12.6.13

First Rains: Third Time Lucky

On the first day-time early evening drizzle in Bombay, as I walked briskly in the solitude of the mob from Horniman Circle to Churchgate, I couldn't resist the spontaneous urge to take in the lightly brighter version of the city through the wide panes of a BEST AC bus. Albeit, the journey would eat a full hour and a half extra into my evening, but the wish was to embark upon a secret recap and relive nostalgia of a route I lumbered upon often during my very first stint in Maxcity was overwhelming. Like swimming or cycling or any other learned synchronised body movement, this memory demanded to surface that evening last week. And then this thought came surging: some things never change.
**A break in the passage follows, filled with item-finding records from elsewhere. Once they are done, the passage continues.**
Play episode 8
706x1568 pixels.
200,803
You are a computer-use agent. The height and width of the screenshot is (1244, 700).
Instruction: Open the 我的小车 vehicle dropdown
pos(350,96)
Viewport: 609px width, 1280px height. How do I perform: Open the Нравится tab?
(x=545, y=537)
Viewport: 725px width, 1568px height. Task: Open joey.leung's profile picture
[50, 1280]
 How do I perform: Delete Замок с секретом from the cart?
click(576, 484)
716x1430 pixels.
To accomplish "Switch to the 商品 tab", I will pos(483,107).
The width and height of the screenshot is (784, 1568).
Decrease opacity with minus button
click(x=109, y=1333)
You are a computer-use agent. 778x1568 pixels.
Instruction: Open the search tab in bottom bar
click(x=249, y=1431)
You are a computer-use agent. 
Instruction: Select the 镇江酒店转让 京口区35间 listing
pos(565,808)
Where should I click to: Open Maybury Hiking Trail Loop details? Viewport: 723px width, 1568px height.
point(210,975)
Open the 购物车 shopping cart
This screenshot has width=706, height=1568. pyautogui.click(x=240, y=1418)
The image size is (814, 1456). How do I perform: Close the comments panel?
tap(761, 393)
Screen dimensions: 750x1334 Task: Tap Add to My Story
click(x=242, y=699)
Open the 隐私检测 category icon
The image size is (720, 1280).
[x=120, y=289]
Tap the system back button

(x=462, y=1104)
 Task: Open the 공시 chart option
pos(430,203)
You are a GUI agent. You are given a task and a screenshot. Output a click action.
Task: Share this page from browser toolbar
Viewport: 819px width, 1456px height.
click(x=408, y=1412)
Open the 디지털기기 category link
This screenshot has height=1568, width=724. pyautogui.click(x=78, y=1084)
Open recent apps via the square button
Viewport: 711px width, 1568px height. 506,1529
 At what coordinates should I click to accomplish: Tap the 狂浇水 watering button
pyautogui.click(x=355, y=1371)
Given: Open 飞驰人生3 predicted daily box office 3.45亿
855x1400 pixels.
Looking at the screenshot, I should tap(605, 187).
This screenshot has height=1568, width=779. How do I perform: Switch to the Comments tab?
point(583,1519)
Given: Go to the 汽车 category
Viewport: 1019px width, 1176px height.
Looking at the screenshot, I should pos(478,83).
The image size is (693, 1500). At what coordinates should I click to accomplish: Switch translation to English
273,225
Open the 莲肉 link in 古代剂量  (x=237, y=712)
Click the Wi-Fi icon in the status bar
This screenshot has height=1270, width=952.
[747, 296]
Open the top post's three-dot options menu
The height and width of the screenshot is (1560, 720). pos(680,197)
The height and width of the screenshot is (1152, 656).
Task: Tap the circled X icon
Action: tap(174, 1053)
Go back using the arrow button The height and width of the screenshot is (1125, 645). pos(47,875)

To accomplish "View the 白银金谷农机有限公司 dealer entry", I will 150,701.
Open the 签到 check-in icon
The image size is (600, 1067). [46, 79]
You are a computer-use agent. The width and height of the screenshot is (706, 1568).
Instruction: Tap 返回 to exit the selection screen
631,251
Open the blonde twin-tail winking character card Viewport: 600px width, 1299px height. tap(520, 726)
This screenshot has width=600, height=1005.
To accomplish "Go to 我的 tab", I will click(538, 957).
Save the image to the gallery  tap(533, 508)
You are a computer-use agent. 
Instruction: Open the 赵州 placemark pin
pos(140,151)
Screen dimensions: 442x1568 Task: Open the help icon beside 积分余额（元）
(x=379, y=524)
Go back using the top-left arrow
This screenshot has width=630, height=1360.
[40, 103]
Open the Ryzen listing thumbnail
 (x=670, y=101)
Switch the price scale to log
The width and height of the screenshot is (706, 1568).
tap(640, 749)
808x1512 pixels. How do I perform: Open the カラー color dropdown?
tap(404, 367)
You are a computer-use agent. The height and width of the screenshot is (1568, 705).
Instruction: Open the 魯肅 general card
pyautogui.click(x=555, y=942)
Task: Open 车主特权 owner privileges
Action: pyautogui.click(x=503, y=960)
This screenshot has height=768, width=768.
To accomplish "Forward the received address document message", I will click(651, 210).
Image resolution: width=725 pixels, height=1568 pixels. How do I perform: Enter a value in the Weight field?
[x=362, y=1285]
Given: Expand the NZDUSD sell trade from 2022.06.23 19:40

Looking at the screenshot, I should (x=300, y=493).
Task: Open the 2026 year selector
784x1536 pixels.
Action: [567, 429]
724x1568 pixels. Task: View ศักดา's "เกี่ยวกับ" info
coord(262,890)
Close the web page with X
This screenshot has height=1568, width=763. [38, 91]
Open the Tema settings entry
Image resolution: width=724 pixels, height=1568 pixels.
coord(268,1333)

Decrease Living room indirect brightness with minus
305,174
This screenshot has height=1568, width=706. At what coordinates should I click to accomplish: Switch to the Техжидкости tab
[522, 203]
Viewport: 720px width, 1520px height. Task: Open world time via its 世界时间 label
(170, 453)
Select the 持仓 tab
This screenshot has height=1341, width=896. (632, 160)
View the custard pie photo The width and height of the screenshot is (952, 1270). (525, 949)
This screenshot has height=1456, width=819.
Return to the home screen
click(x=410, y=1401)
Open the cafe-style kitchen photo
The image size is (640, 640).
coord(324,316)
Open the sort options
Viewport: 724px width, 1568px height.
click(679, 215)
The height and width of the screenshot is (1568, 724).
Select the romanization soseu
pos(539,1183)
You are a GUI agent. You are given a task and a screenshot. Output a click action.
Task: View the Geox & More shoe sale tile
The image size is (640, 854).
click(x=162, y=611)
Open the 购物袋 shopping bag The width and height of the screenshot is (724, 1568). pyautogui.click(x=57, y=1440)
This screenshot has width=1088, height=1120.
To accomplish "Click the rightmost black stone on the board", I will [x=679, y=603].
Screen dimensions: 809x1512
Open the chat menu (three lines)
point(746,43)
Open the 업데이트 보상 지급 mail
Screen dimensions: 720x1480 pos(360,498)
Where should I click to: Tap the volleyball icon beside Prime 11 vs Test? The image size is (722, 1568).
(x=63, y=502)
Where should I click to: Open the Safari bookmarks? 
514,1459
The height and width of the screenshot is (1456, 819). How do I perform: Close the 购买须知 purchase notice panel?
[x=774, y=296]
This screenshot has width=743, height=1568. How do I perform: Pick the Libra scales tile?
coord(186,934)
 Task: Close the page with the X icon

Perhaps never is too harsh a word. Perhaps these things take their syrupy sweet time, more like, to relent to the elements. And these things I speak of could be a shrub of pale pink Champak flowers outside a modern landmark in Worli, or the mellow erosion on the side wall of a bicentennial edifice in Mahim. Then again, it could just be the square-faced, bushy moustachioed sev-puriwala who hasn't budged an inch from his spot right outside your first home on Pedder Road along its undulations. The signboards of old housing colonies with moss growing over them, flourish on the first paint, immune to its chemicals, adequately dried by the briny mist wafting from the sea nearby – perhaps even consumed and digested – an ironic testimony of their depletion.They all stay put – in denial of the world around them that moves and moves on.
In this city of fleeting glory, 15-minute fame, fast-expiry attention spans, and a pace highly governed by money, even new-age smokescreens find a way to keep loyalists and convert more:some through the spiel of heritage, others resort to synthetic calisthenics.

The wrinkles may iron out; the blotches erase, but in the face of constant influx, what do the old do? Some battle it out,some cash in, some play passive spectators. The last allow the new to pass – like a Monday-to-Friday fad – knowing the clouds must clear for ominous blue skies to materialise.

On this journey, there will be dispute, indecisiveness, and doldrums. Pulling the shutters down and letting fungus ease the demolition or looking smart and allowing a swift execution is then a personal choice and a tactical one respectively. The former earns respect, wrath and mirth, the latter, reverence, mockery and disgust. A commotion of reactions for a plethora of emotions. And from the chaos arises a pattern clear as an engineer’s drawing. Detailing not just contours but also virtual tours; elucidating the details and the drastic anomalies.

The chaos becomes the pattern.The design begins to throw up a design, and follow a routine, a process, a cycle. And then his cycle becomes that thing. That thing that seldom changes? Or takes what seems like forever to undergo any noticeable transformation.